Hair microscopy evidence played a role in the wrongful conviction of Kyle Unger. An expert at Unger’s trial testified that a hair on the victim’s sweatshirt was consistent with a sample of Unger’s hair. DNA testing later revealed that the hair thought to be Unger’s was not.
How Lawyers, Police and Forensic Experts contribute to causing a wrongful conviction
Procedural issues relating to how a case is tried can have dire consequences regarding wrongful convictions. Professional misconduct relates to how the Police and Prosecution handle a case, as well as the diligence with which the defence in mounted.

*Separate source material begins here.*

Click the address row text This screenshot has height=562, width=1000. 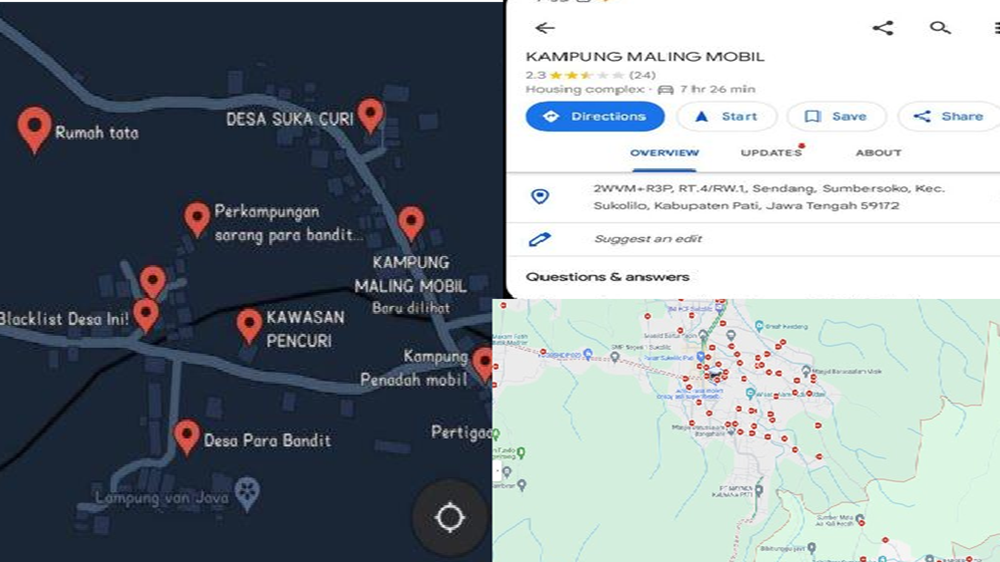768,197
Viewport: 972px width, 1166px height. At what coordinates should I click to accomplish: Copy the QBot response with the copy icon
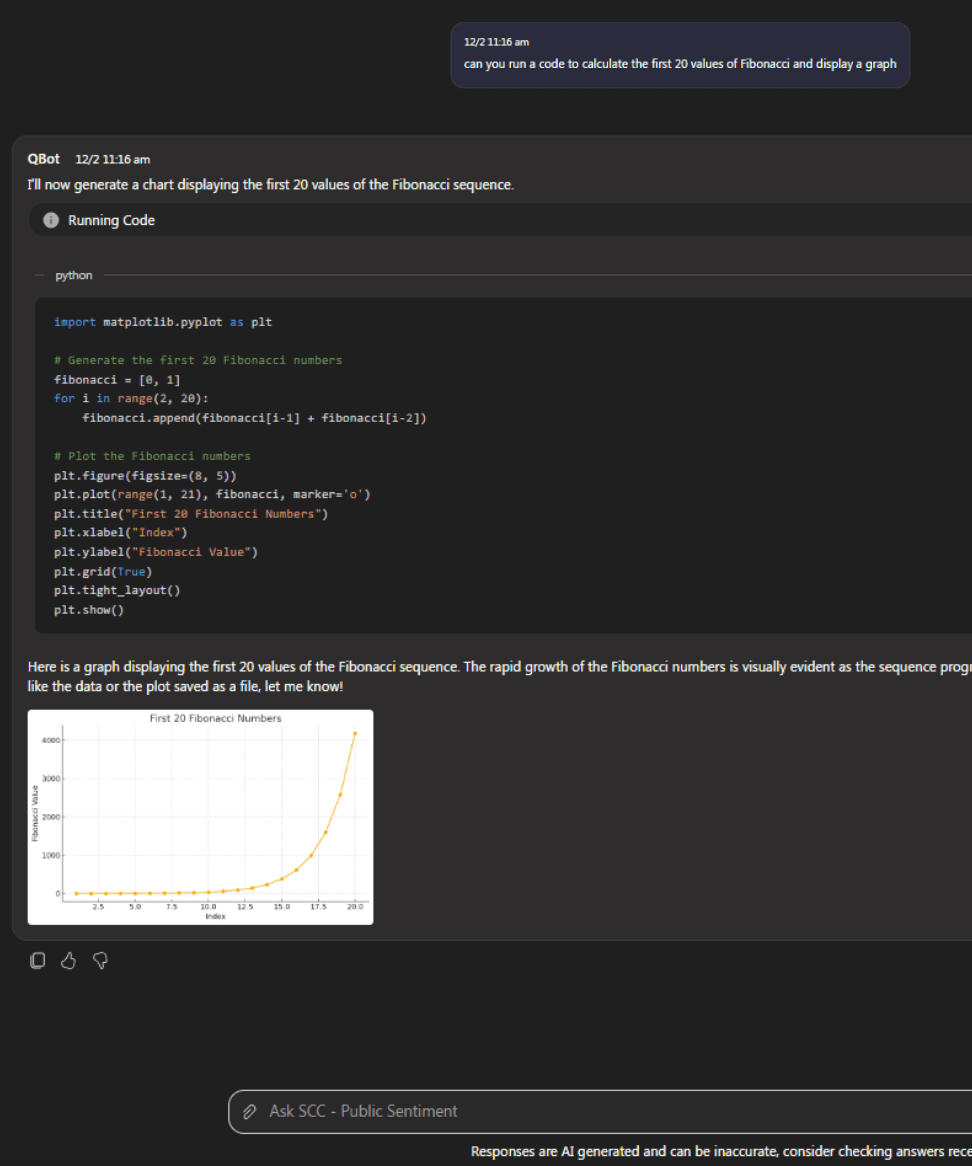[x=38, y=961]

The withholding of evidence from the defence is an example of professional misconduct. With few exceptions, the accused and his or her counsel are entitled to have access to all evidence the Crown has, including exculpatory evidence. In the 1991 decision of the Supreme Court of Canada, R. v. Stinchcombe  3 SCR 326, Justice Sopinka held that “the Crown has a legal duty to disclose all relevant information to the defence. The fruits of the investigation which are in its possession are not the property of the Crown for use in securing a conviction but the property of the public to be used to ensure that justice is done.”
In the case of Guy Paul Morin, the Crown did not disclose important information they had about other potential suspects. In Stephen Truscott’s case, the Crown did not disclose its knowledge that an individual had been charged with sexually harassing young girls (around the same age as Truscott’s alleged victim) within the immediate area.